Mosul's Old City remains devastated months after Iraqi forces seized.

Along the waterfront of the Euphrates River in Iraq's war-torn Mosul, gaping holes in hotel walls reveal little but enormous heaps of rubble.

Six months since Iraqi forces seized the country's second city from Islamic State group jihadists, human remains still rot in front of the Al-Nuri mosque.

The building, denuded of its iconic minaret and largely reduced to ruins by the fighting, was the site of the only known public appearance by IS leader Abu Bakr al-Baghdadi following the group's declaration of a "caliphate" in 2014.

Mosul residents have gone from euphoria at the city's "liberation" after three years of jihadist rule to uncertainty.

The few souls who venture into the debris-strewn alleyways say their future is precarious.

Iraq forces defeated IS in Mosul in July 2017 after months of intense urban battles that reduced the historic Old City to ruins.

Pounded by international coalition air strikes and constant shell fire by the jihadists, most of Mosul's residents fled.

Some never made it out.

Asma Mohammed's father and husband were killed in an air strike then hurriedly buried, like several of their neighbours, in improvised cemeteries on a vacant strip of land.

Mohammed said the strike missed its target, hitting civilians rather than jihadists occupying the nearby buildings.

Iraqi authorities "say they need to investigate before issuing death certificates", she said, sitting in her modest Old City house, itself damaged during the violence.

She is one of many Mosul residents who count family members among those killed in air strikes.

The United States-led coalition against IS in Syria and Iraq has admitted to killing 817 civilians over three years of battling the group.

But according to sources in Mosul, some 2,000 civilians were killed in coalition air strikes and fighting in the city alone.

Since her parents died, Asma and her two children have survived day-to-day on donations from friends and neighbours.

When she thinks of the future, she begins to cry.

- Biting cold -

Only one other family has returned to this part of the Old City -- that of Ansam Anwar, 30, who headed back just days ago with her husband and their five children.

In small whitewashed rooms around the inner courtyard of their house, the cold is biting.
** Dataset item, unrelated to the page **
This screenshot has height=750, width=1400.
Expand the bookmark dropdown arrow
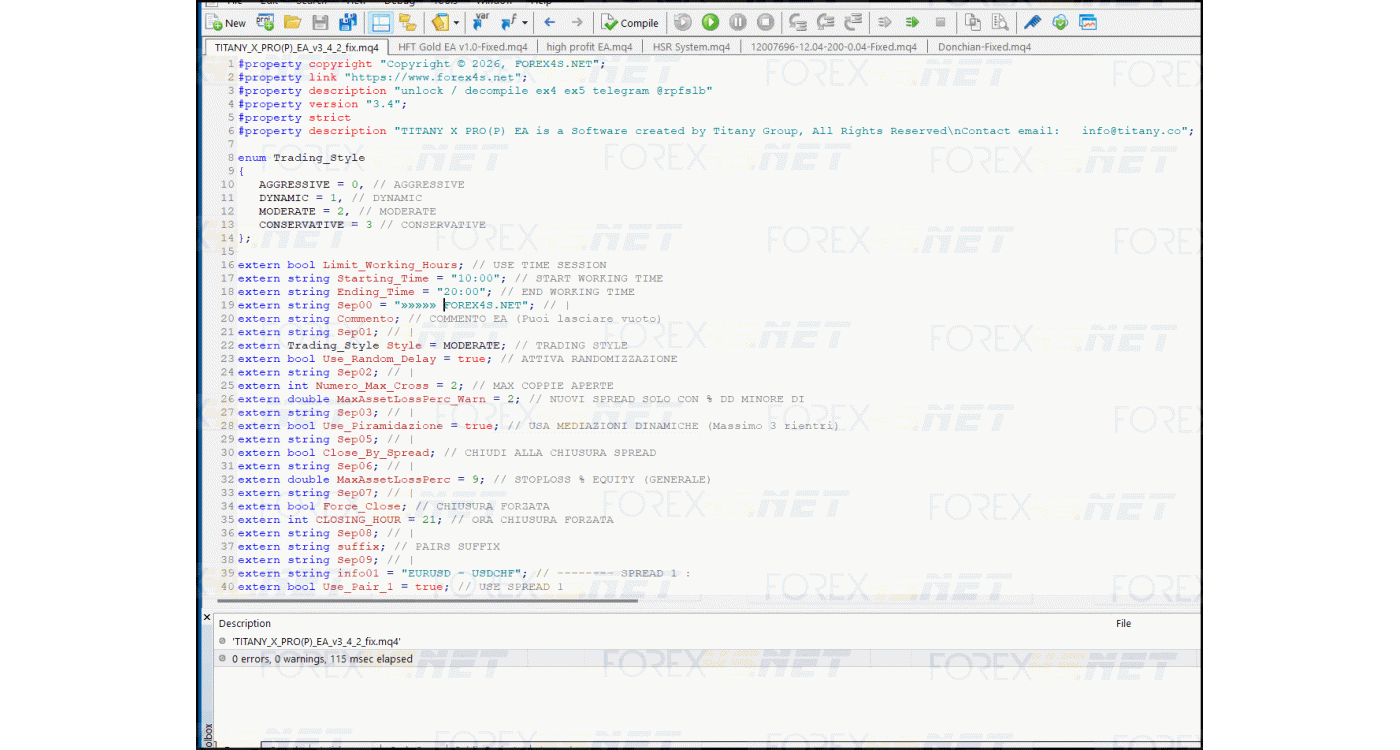point(457,22)
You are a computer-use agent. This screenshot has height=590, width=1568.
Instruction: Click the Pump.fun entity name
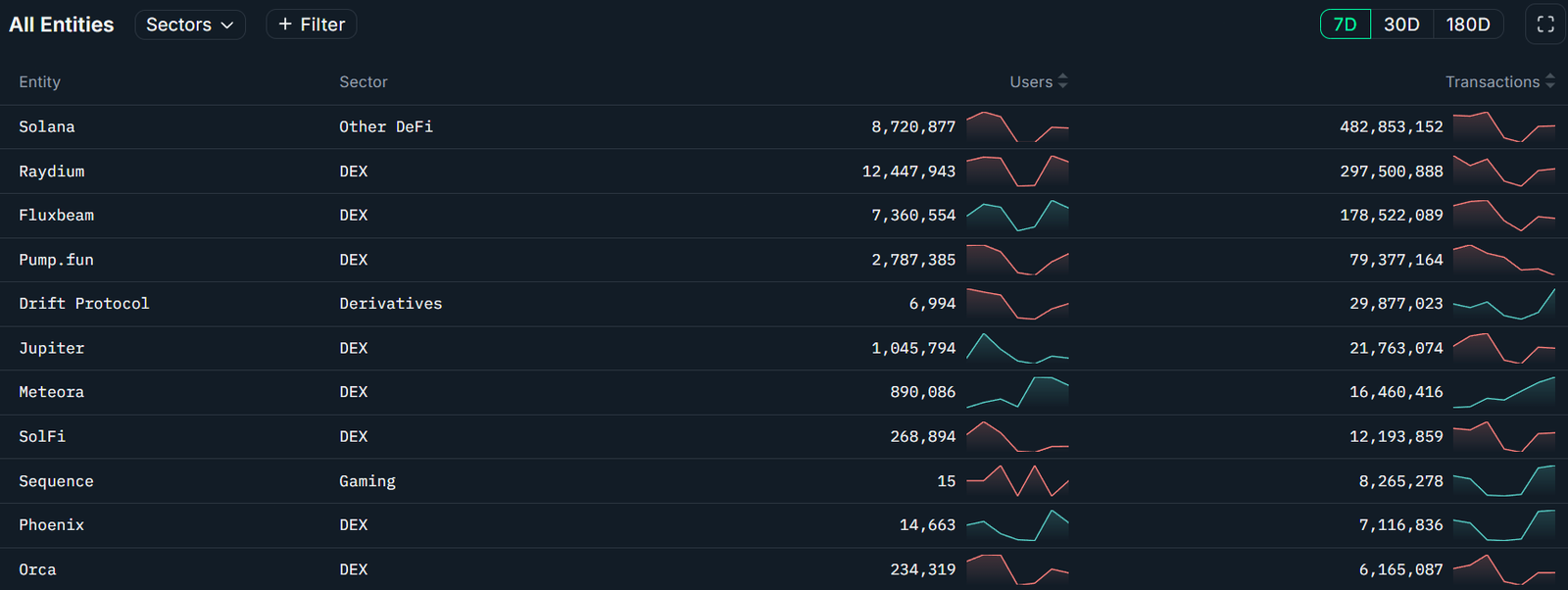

The utilities have been cut off and electricity metres torn from the walls.

Ansam's husband, a labourer, has yet to find work in the largely deserted Old City.

"There is still no water or electricity, my children are still deprived of school. Even the smell of rotting bodies continues to suffocate us," Ansam said as she moves away dust and debris covering the ground.

The alley outside is partially blocked by wooden furniture.

Further down the street, Abu Qutayba al-Attar, 59, walks through the once crowded alleys of the historic market, a traditional kuffiyeh scarf around his head and a long robe reaching his feet.

His father's shop, where he spent his days "from the age of six onwards", was destroyed in the carnage.

After the fighting reached his neighborhood a year ago, he said he remained "shut up at home in a state of depression".

But now he has started working to rebuild the shop at his own expense.

Now that "security has returned", the economy must follow, he insisted.

- 'We must cooperate' -

Sitting at a historic trading crossroads close to Syria and Turkey, Mosul has long thumbed its nose at authorities in Baghdad.

But traders say working with the authorities is essential to ensure that IS does not return.

"Now, we must cooperate with the security forces that have liberated us and inform on anyone who seems suspicious, rather than remain passive," one said.

After their invasion of Iraq in 2003, American forces took huge losses in Mosul and the surrounding region, from which many of former dictator Saddam Hussein's army officers originated.

Even before IS launched its lightning takeover of a third of Iraq's territory and large parts of Syria in 2014, extremist groups had taken control in some areas, placing them off limits to Iraqi forces.

The authorities at the time blamed Al-Qaeda "sleeper cells" -- a phrase many use today to refer to the remnants of IS.

"For the time being, the residents are cooperating completely and informing us when they see strangers in their neighbourhoods," said a police officer, who asked to remain anonymous.

"We hope that will continue -- if not, everything could change and a new IS could emerge."

Mozhar Abdel Qader, a 48-year-old trader, cautioned against celebrating too quickly. The conditions that allowed IS to recruit en masse in Mosul still exist, he said.

"There is unemployment, injustice. People don't have enough to eat. So when you give them $100 to plant a bomb, they do it," the father of five told AFP.

He said he regularly returns to examine his house in the Old City, riddled with bullets and shells.

He stood in the rubble of the Al-Nuri mosque, now a cemetery of burnt cars.

"If we feed everyone and find work for young people, you can be sure that everyone would protect the country even better than the security forces," he said.